> **ASSIGNED TASK**: Return exactly the span that opens with the line containing "Newsletter Sign Up (183, 2352)" and closes with the final line of the records, both included.

Saved data entries
========
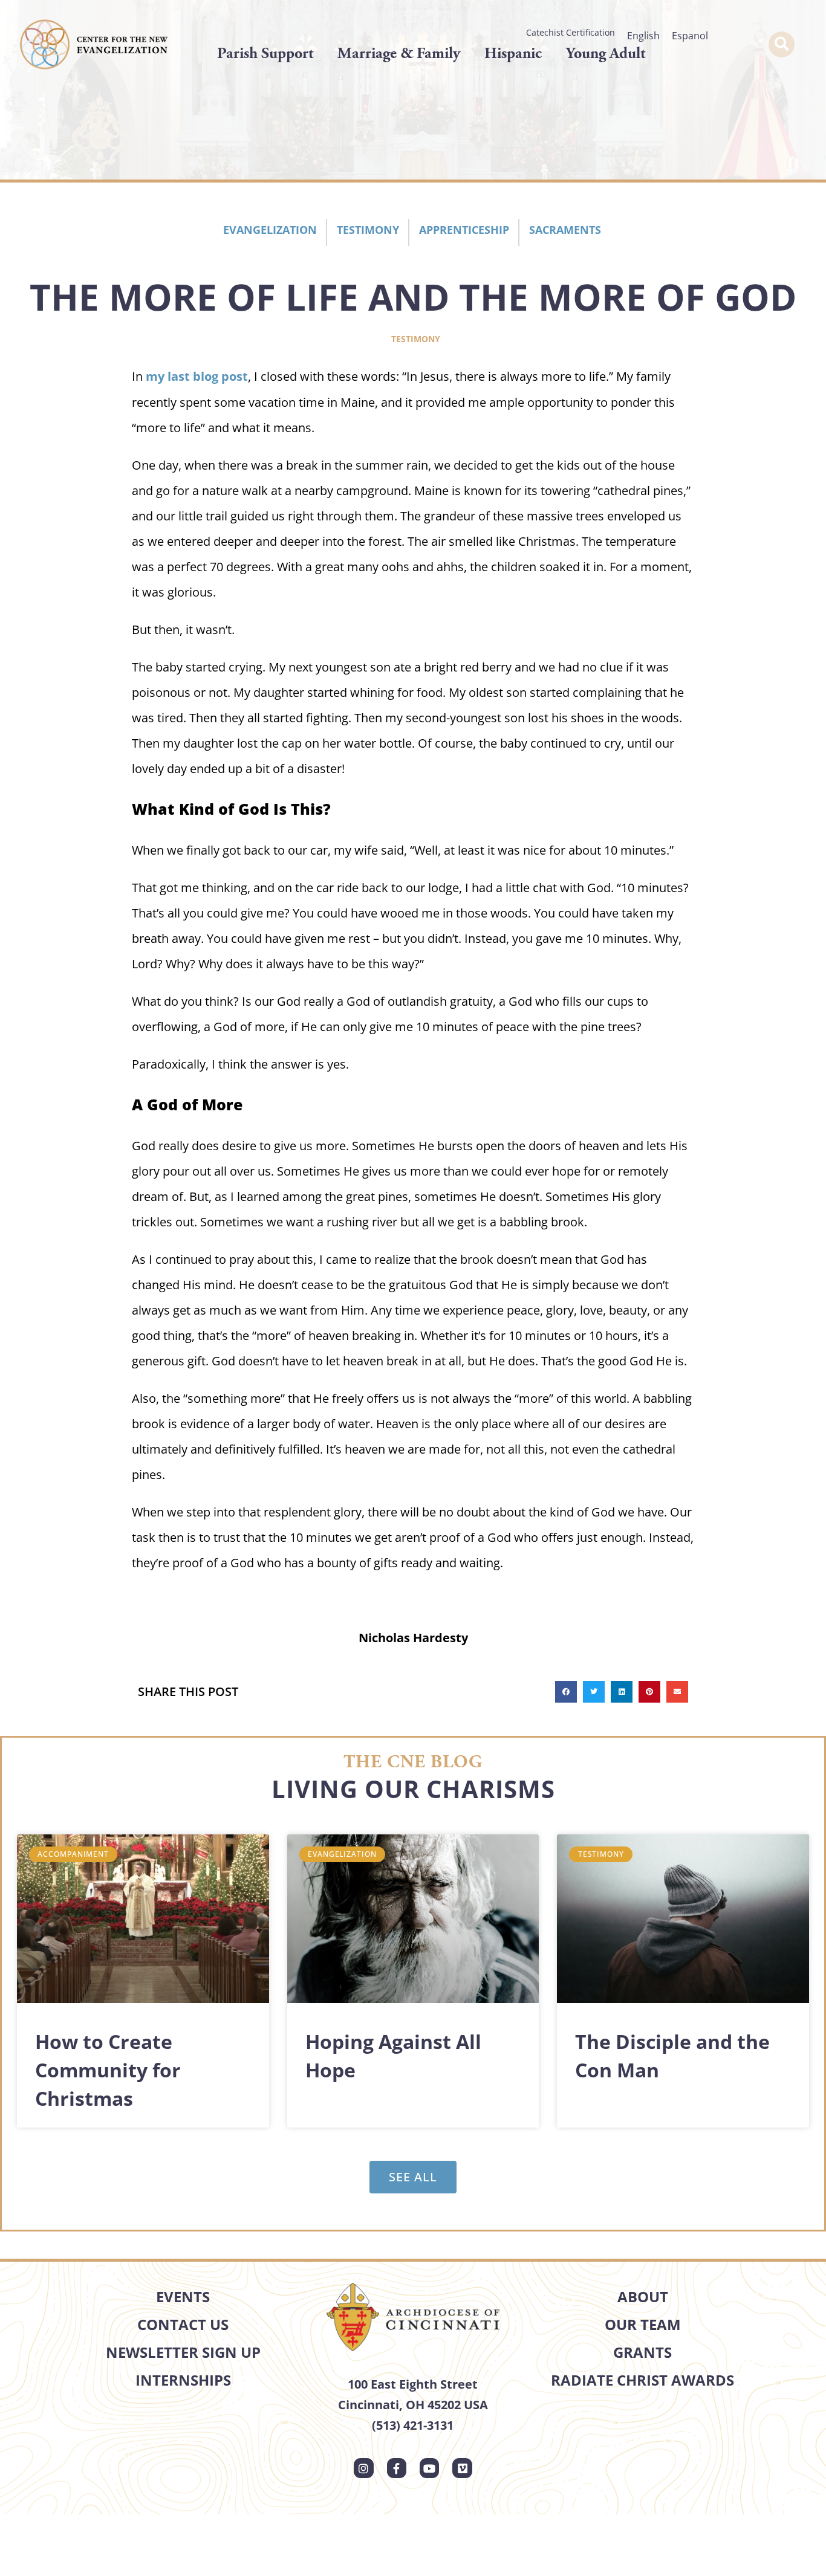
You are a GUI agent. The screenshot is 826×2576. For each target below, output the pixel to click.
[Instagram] (363, 2467)
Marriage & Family (398, 53)
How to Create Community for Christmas (108, 2069)
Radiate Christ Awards (642, 2379)
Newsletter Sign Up (183, 2352)
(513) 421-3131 (413, 2425)
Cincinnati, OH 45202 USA (413, 2404)
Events (183, 2296)
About (642, 2296)
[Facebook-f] (396, 2467)
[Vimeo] (462, 2467)
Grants (642, 2352)
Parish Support (265, 53)
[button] (782, 44)
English (643, 35)
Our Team (643, 2324)
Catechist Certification (570, 32)
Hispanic (513, 53)
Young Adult (605, 53)
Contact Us (183, 2324)
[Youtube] (429, 2467)
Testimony (415, 338)
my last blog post (197, 376)
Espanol (690, 35)
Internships (183, 2379)
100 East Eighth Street (413, 2384)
========
> **WRITTEN SOLUTION**:
Newsletter Sign Up (183, 2352)
(513) 421-3131 (413, 2425)
Cincinnati, OH 45202 USA (413, 2404)
Events (183, 2296)
About (642, 2296)
[Facebook-f] (396, 2467)
[Vimeo] (462, 2467)
Grants (642, 2352)
Parish Support (265, 53)
[button] (782, 44)
English (643, 35)
Our Team (643, 2324)
Catechist Certification (570, 32)
Hispanic (513, 53)
Young Adult (605, 53)
Contact Us (183, 2324)
[Youtube] (429, 2467)
Testimony (415, 338)
my last blog post (197, 376)
Espanol (690, 35)
Internships (183, 2379)
100 East Eighth Street (413, 2384)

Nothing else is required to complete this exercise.